#### [Given instruction]
Turn the data into a Markdown table with the columns No. and Text. Begin at the first line of the data and stop after the line that has "tap(412, 99)". Skip blank lines and leave the pictures out.

========

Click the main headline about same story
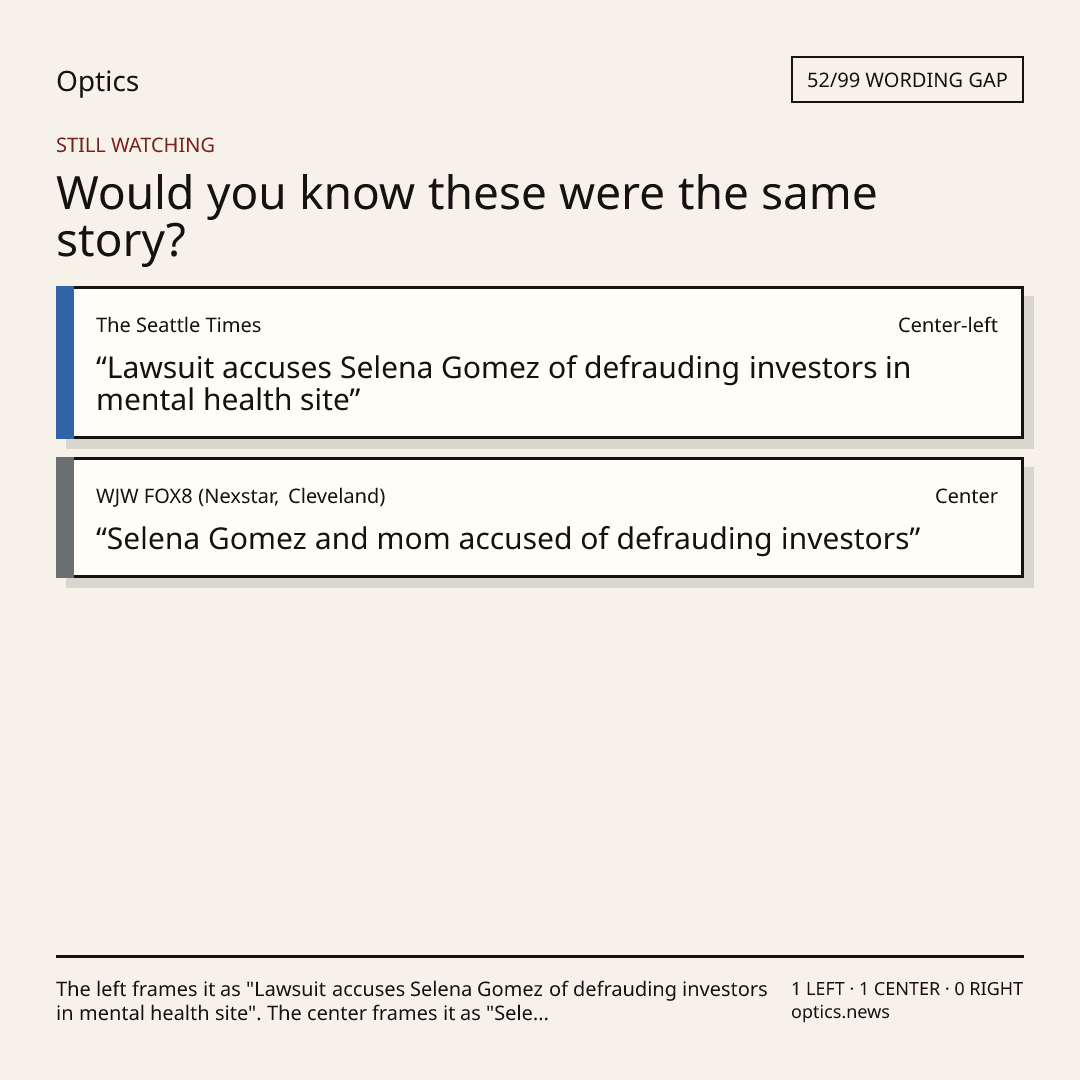 tap(466, 216)
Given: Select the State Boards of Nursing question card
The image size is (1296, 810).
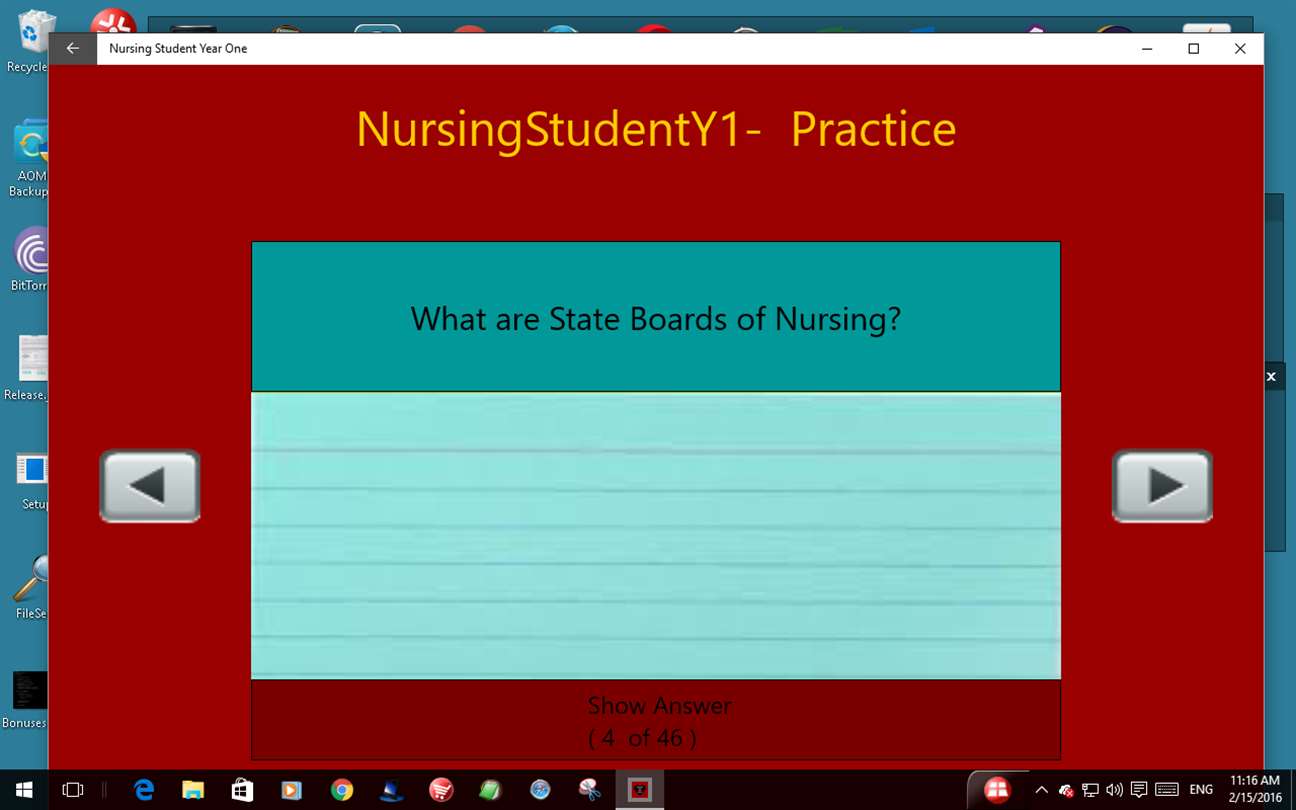Looking at the screenshot, I should tap(656, 317).
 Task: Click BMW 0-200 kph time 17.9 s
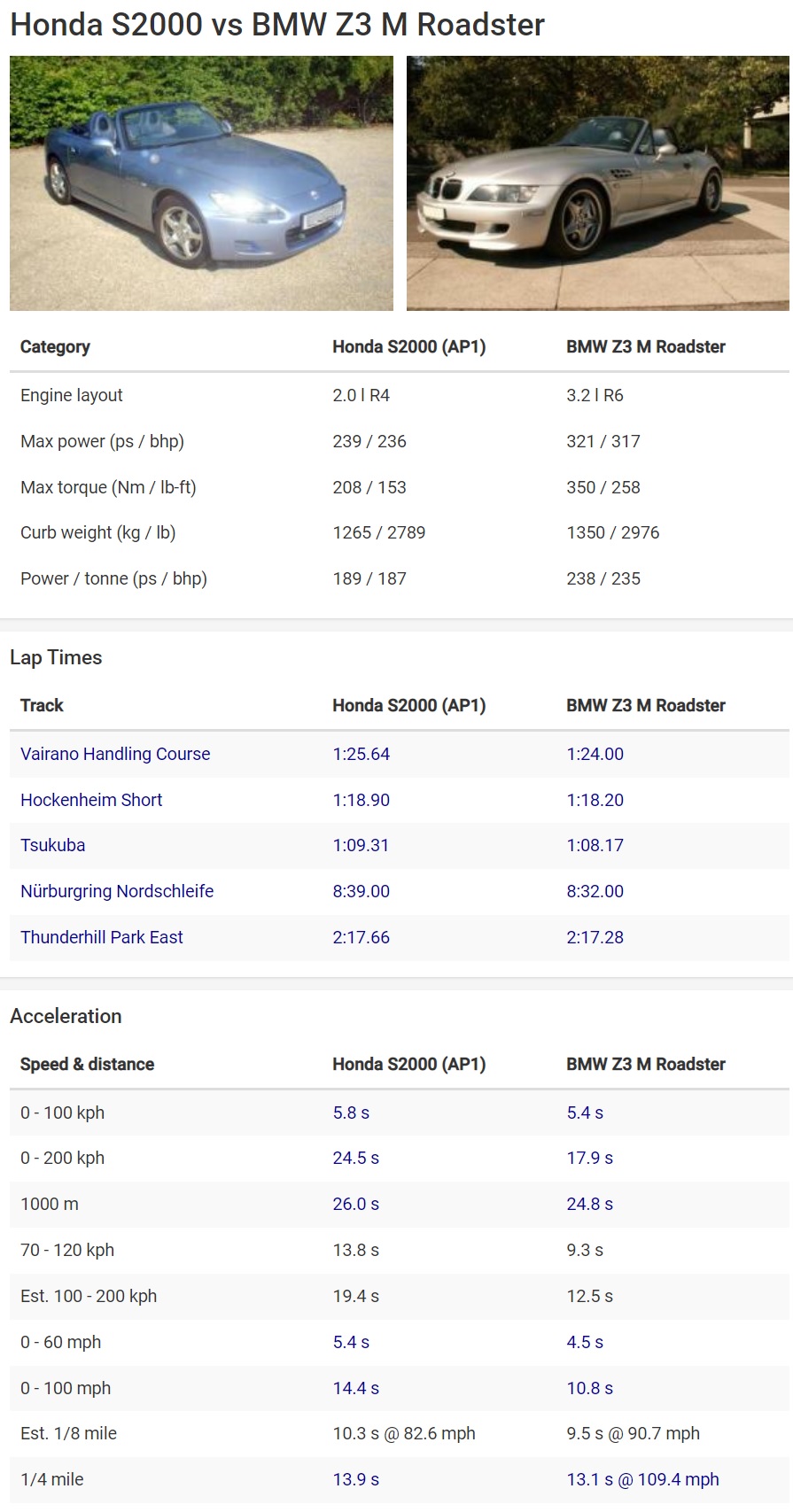[x=590, y=1158]
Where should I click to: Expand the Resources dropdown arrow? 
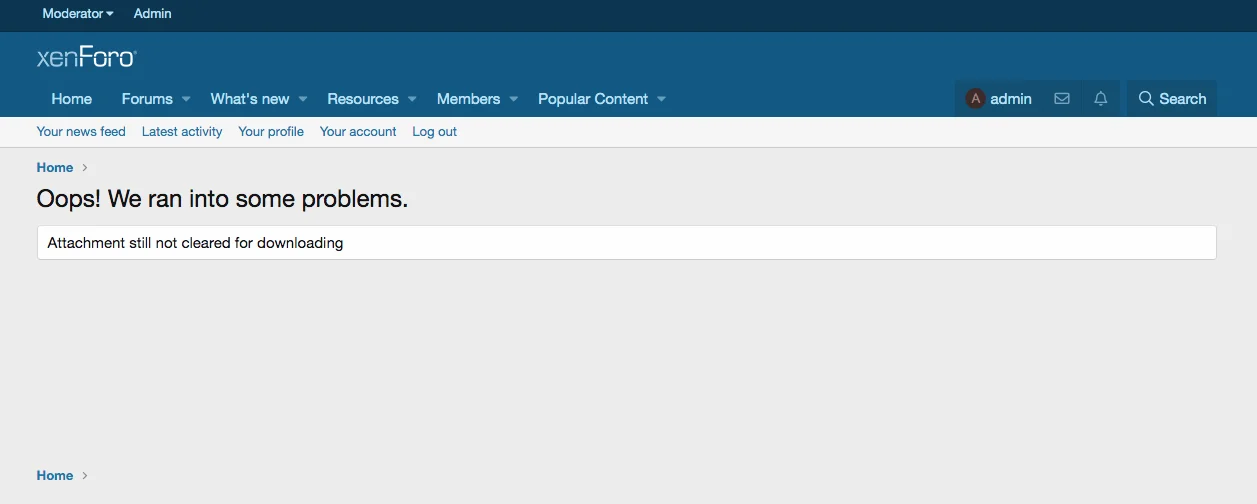tap(412, 99)
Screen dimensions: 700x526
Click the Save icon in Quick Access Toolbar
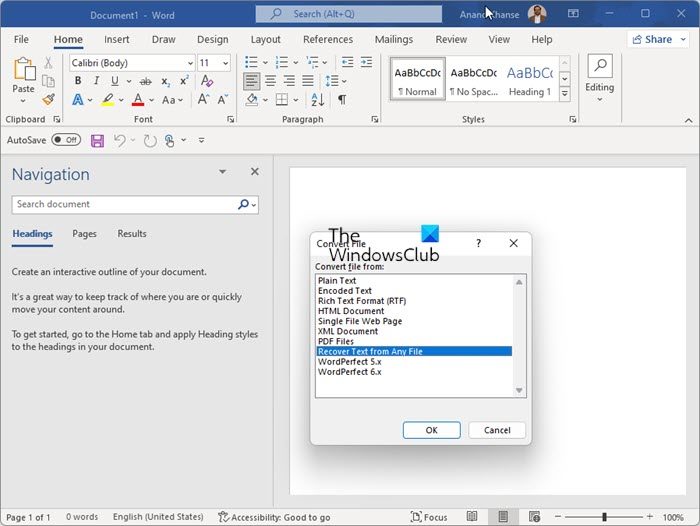[x=97, y=141]
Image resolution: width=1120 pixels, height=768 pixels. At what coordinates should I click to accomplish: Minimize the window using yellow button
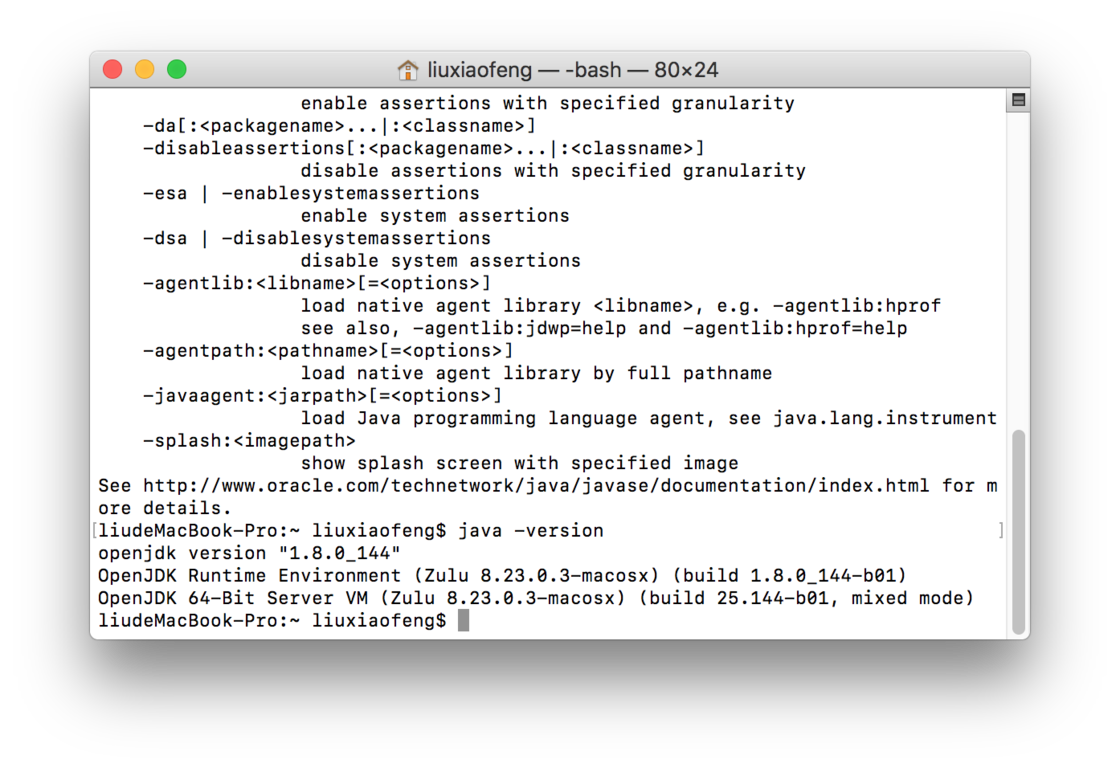pyautogui.click(x=144, y=69)
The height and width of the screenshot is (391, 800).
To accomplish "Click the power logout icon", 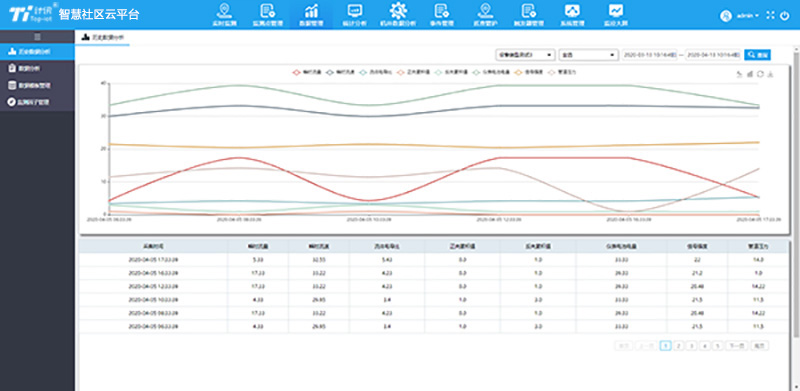I will pyautogui.click(x=785, y=16).
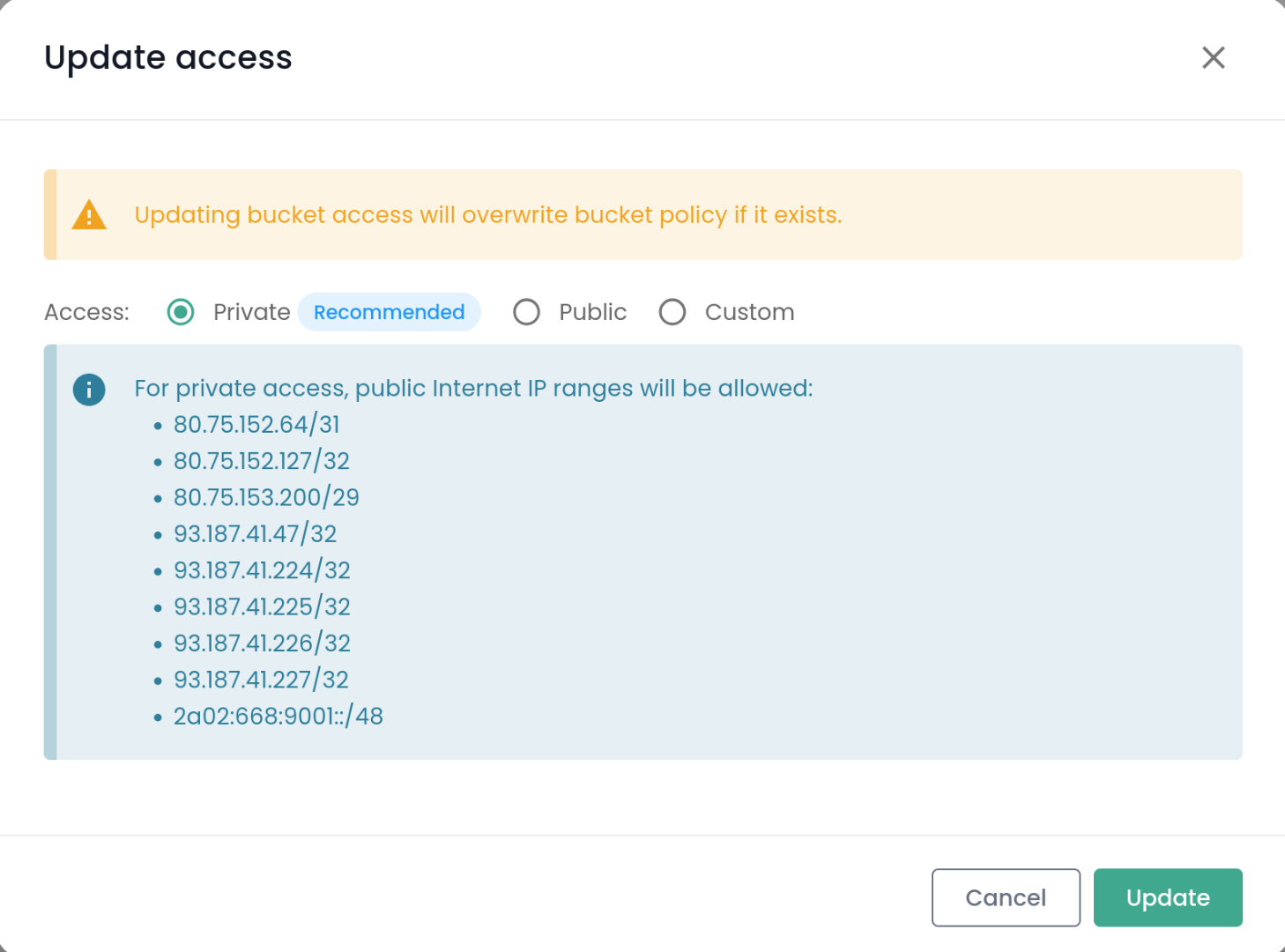Click the 80.75.153.200/29 IP range

(x=266, y=497)
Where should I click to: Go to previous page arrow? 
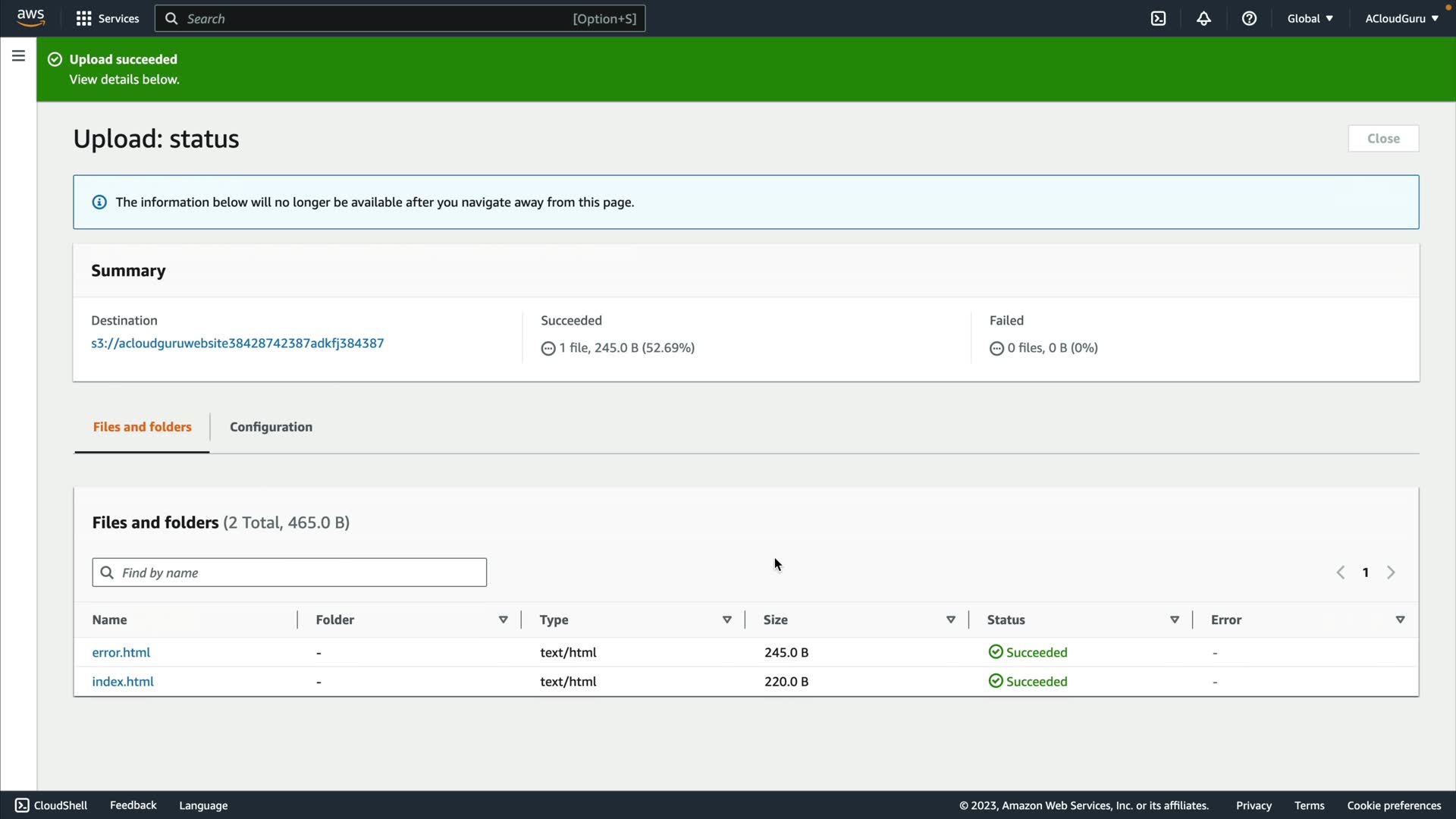[1340, 573]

========

#### [Finished task]
| No. | Text |
|---|---|
| 1 | Click the main headline about same story |
| 2 |  tap(466, 216) |
| 3 | Given: Select the State Boards of Nursing question card |
| 4 | The image size is (1296, 810). |
| 5 | Looking at the screenshot, I should tap(656, 317). |
| 6 |  Task: Click BMW 0-200 kph time 17.9 s |
| 7 | [x=590, y=1158] |
| 8 | Where should I click to: Expand the Resources dropdown arrow?  |
| 9 | tap(412, 99) |